Была, конечно, и другая сторона этого набора теоретических и технических преобразований: литература противоположного характера, где подвергалась сомнению клиническая польза такого сопоставления терапевтического альянса и переноса в качестве двух раздельных, необходимых, дополнительных и взаимодействующих компонентов разворачивающегося психоаналитического процесса. Обсуждение всех "за" и "против" в этой полемике привело бы к отходу от темы изложения, поэтому я упоминаю об этом здесь лишь для повторной иллюстрации того множества теоретических и клинических направлений, которые возникли в результате зародышевых инсайтов в маленькой связке работ Фрейда по технике.
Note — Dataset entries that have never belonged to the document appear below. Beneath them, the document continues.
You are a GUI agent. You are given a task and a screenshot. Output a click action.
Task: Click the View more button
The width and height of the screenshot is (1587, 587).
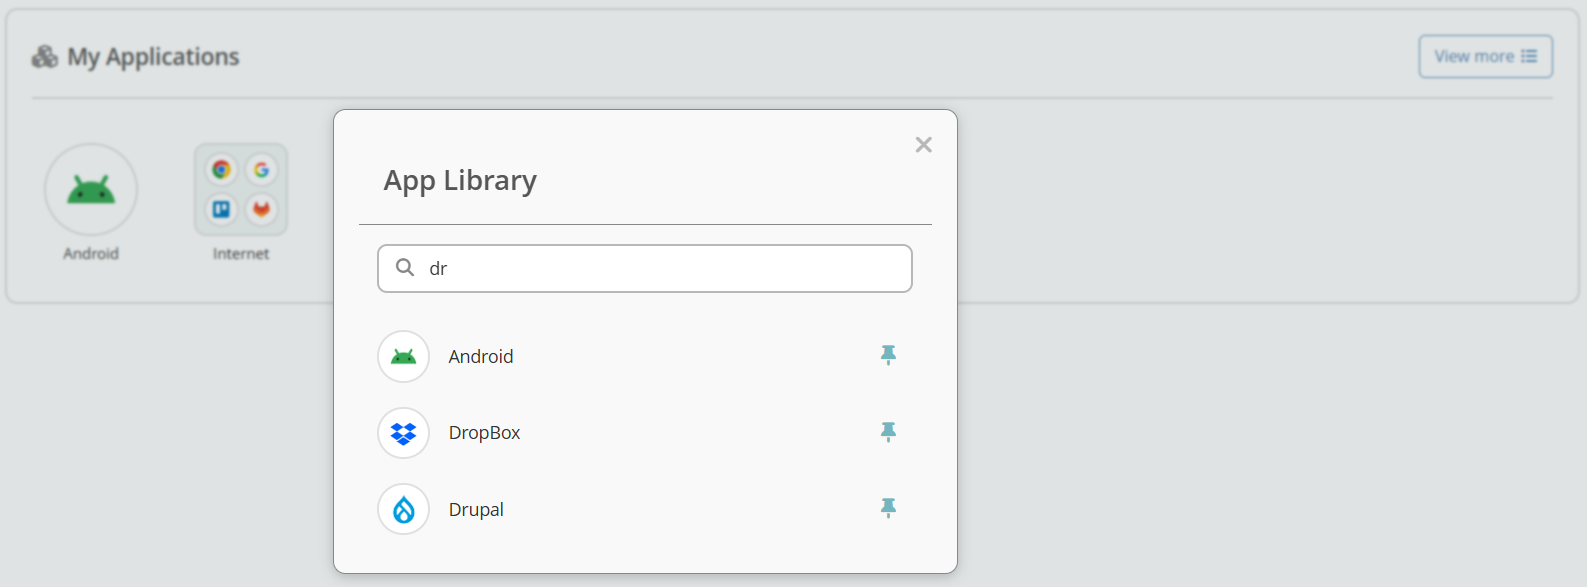click(1485, 57)
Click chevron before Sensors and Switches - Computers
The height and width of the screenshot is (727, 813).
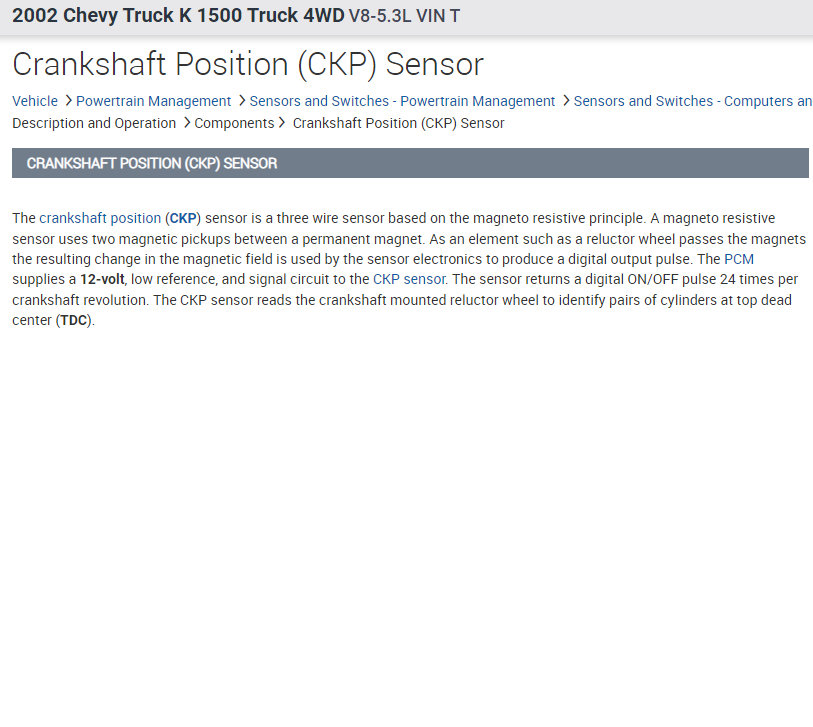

Я хочу сосредоточить внимание лишь на одной центральной статье Штейна (1981), названной "Не вызывающая возражений часть переноса". Эта статья, хотя и твердо связана с теми, где данная концепция подвергается сомнению ("Я разделяю... серьезную озабоченность по поводу полезности данной концепции и, даже больше, по поводу ее способности вводить в заблуждение вследствие поощрения затуманивания важных элементов переноса и препятствия поиску природы "не вызывающего возражения" компонента, на который ссылался Фрейд" [871]), специфически сфокусирована не на ее мнимой концептуальной или технической полезности, но скорее на опасности, Представленной в последней части только что процитированного предложения, относительно "препятствия поиску" психоаналитического раскрытия движущих сил и генетики элементов переноса, даже наиболее безобидных или банальных (реально дружественных и подобающих) и поэтому ограничивающих полноту аналитической работы. Установленный таким образом фокус внимания Штейна становится, в свою очередь, почти не вызывающим возражений, так как даже те исследователи, которые с энтузиазмом выступают в поддержку концепции терапевтического или рабочего альянса, признают, что этот феномен так же несет в себе значения и эволюционную динамику, прояснение которых увеличило бы полноту аналитических обнаружений источников психической жизни пациента.